Tuesday, September 13, 2005
In response to Brother's post
There will be many more evidences in Islam on the exquisiteness of expression and appreciation of the beauty of women. This is due to the fact that it inspires remembrance of Allah as the Creator, He who is Beautiful and Creates beauty. The photo depicts a woman wearing a veil, in total accordance to the Quran and Sunnah. The veil is a very real and proper representation of women in Islam, especially in these modern times where the beauty of women is represented immorally.
This picture will be perceived differently by different people according to their state of mind. Beauty will be awe inspiring of the Greatness of Allah to those whose minds will instantly relate it to the Creator and not the created. The beauty of the woman is secondary to the greater truth, which is, Allah is Perfect in His Beauty. To create something of such beauty will reflect that Allah, as the Creator, is infinitely more Beautiful than His creation. The only reason that may explain that a person might be disturbed by the depiction is because the person is assailed by problems of a sexual nature.
It is not the responsibility of Thoughts & Readings but in fact the responsibility of the person/s in question to find the cure to that ailment. In conclusion, this picture would not be a permanent graphic on this website. The look and feel of Thoughts & Readings will change constantly to help alleviate the boredom that some of the visitors to this site might experience. We thank everyone who were kind enough to give their sincere, honest opinions about this site to help us assure that is productive and beneficial.
Below are various things to ponder upon:
From 'Abdullaah Ibn Mas'ood (r.a.) who said that the Prophet (s.a.w.) said, "No one will enter Paradise who has an atom's weight of pride in his heart." A man said, "What if a man likes his clothes to look good and his shoes to look good?" He said, "Allah is beautiful and loves beauty. Pride means denying the truth and looking down on people."
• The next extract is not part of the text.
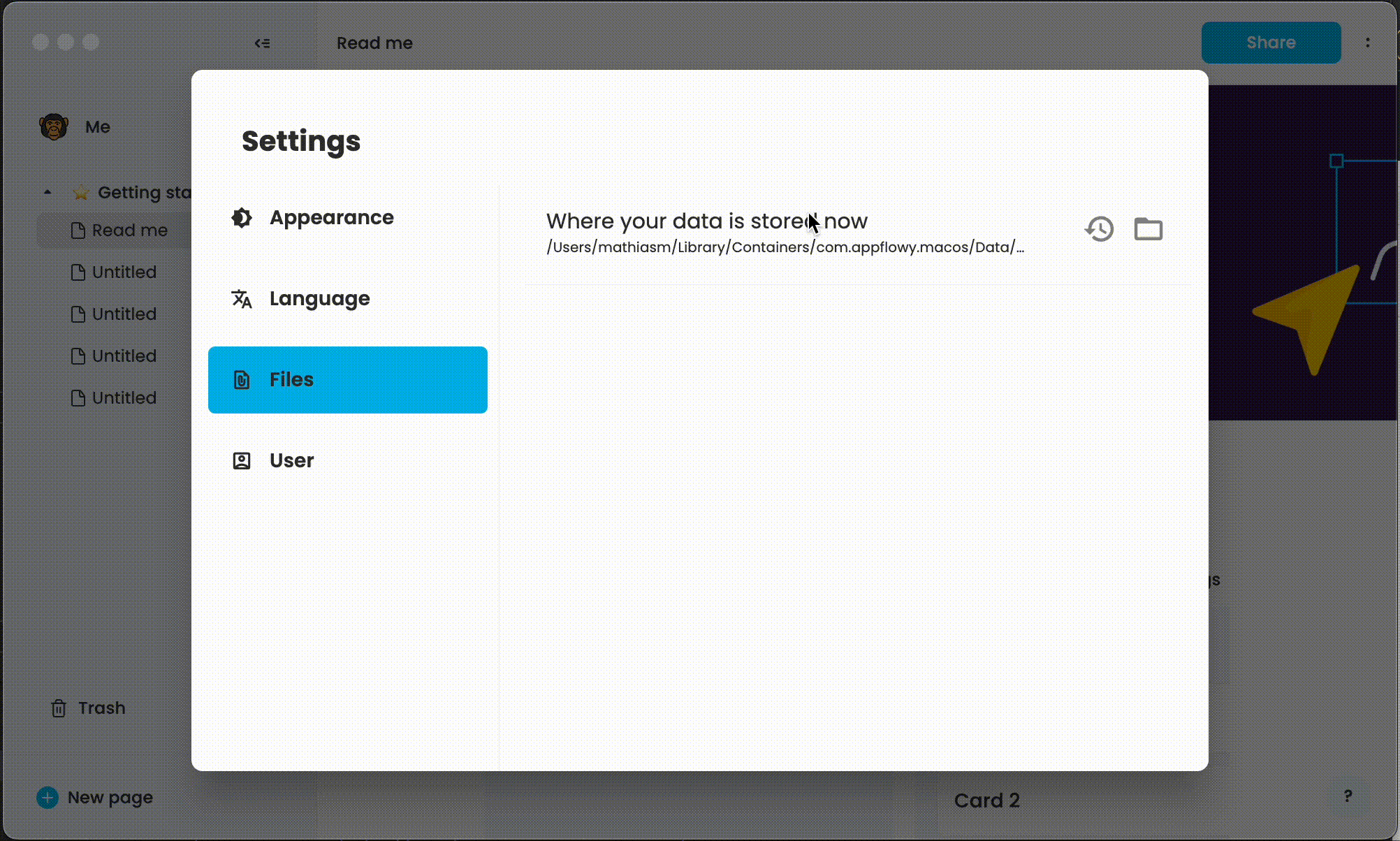
Task: Open the User settings tab
Action: point(291,461)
Ibnu Qayyim - may Allah bless him- said, commenting upon this hadith: ''The phrase 'Allah is beautiful and loves beauty,' includes the beautiful clothing which was asked about in the same hadeeth. It is included by way of generalisation, meaning that beauty in all things is what is meant here. In Sahih Muslim, it says: "Allah is good and only accepts that which is good." In Sunan Tirmidzi it says: "Allah loves to see the effects of His blessing on His slave.'' It was reported that Abul-Ahwas al-Jashami said: The Prophet (s.a.w.) saw me wearing old, tattered clothes, and asked me, "Do you have any wealth?" I said, "Yes." He said, "What kind of wealth?" I said, "All that Allah has given me of camels and sheep." He said, "Then show the generous blessings that He has given you." Allah, may He be glorified, loves the effects of His blessings to His slave to be made manifest, for this is part of the beauty that He loves, and that is part of the gratitude for His blessings which forms an inner beauty (beauty of character). Allah loves to see the external beauty of His slaves which reflects His blessings on them, and the inner beauty of their gratitude to Him for those blessings. Because He loves beauty, He sends down on His slaves clothes and adornments with which they may make their outward appearance beautiful and He gives them taqwa which makes their inner characters beautiful.
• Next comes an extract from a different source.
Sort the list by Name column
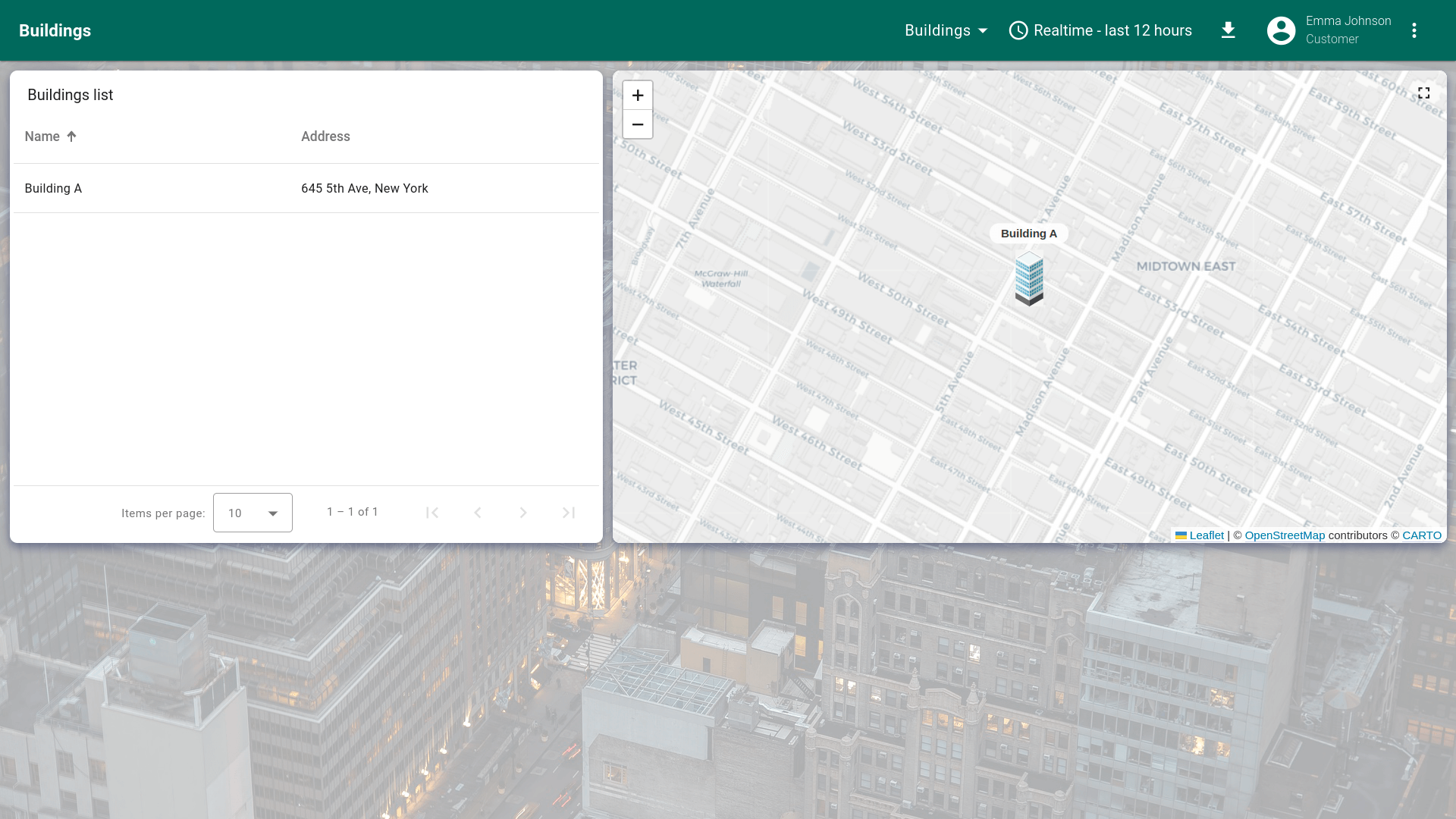Image resolution: width=1456 pixels, height=819 pixels. coord(42,136)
Rumi often speaks beautifully of the feminine, presenting woman as the most perfect example of God's creative power on earth. As he says in the Mathnawi, "Woman is a ray of God. She is not just the earthly beloved; she is creative, not created."
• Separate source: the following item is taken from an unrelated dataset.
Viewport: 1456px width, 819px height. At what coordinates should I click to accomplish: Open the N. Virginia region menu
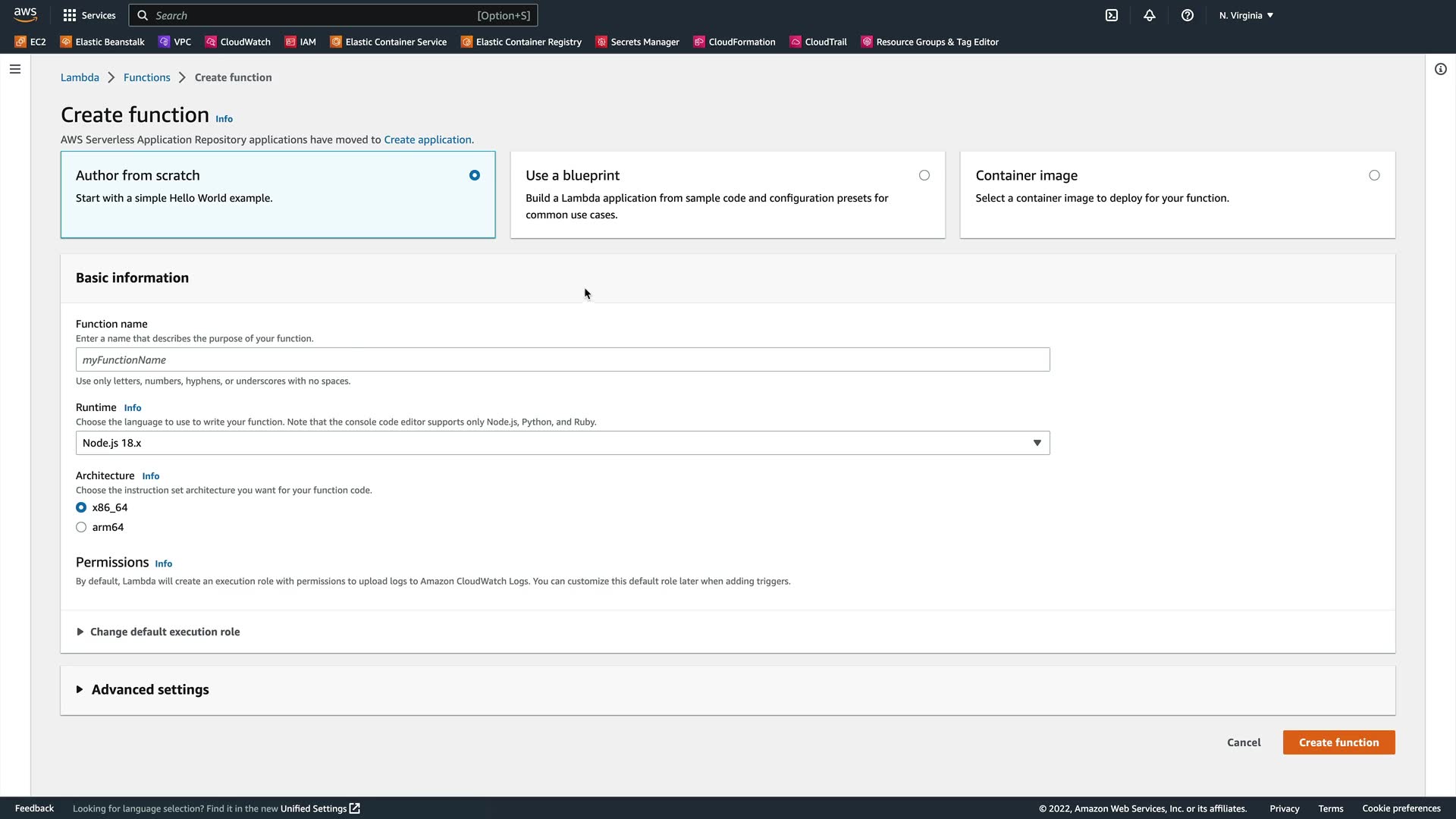click(x=1246, y=15)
There was a great Sûfî Saint who was born in 1165 C.E. Besides Shi’a Muslims, numberless Sunni Ulemas called him “The Greatest Sheikh” (al-Shaykh al-Akbar). His name was Muyiddin ibn al-‘Arabî. He said, “To know woman is to know oneself,” and “Whoso knoweth his self, knoweth his Lord.” Ibn al-’Arabî wrote a collection of poems entitled The Tarjumân al-ashwâq. These are love poems that he composed after meeting the learned and beautiful Persian woman Nizam in Makkah. The poems are filled with images pointing to the Divine Feminine. His book Fusûs al-hikam, in the last chapter, relates that man’s supreme witnessing of Allah is in the form of the woman during the act of sexual union. He writes, “The contemplation of Allah in woman is the highest form of contemplation possible: As the Divine Reality is inaccessible in respect of the Essence, and there is contemplation only in a substance, the contemplation of God in women is the most intense and the most perfect; and the union which is the most intense (in the sensible order, which serves as support for this contemplation) is the conjugal act.” Allâh as the Beloved in Sûfî literature, the ma‘shûq, is always depicted with female iconography.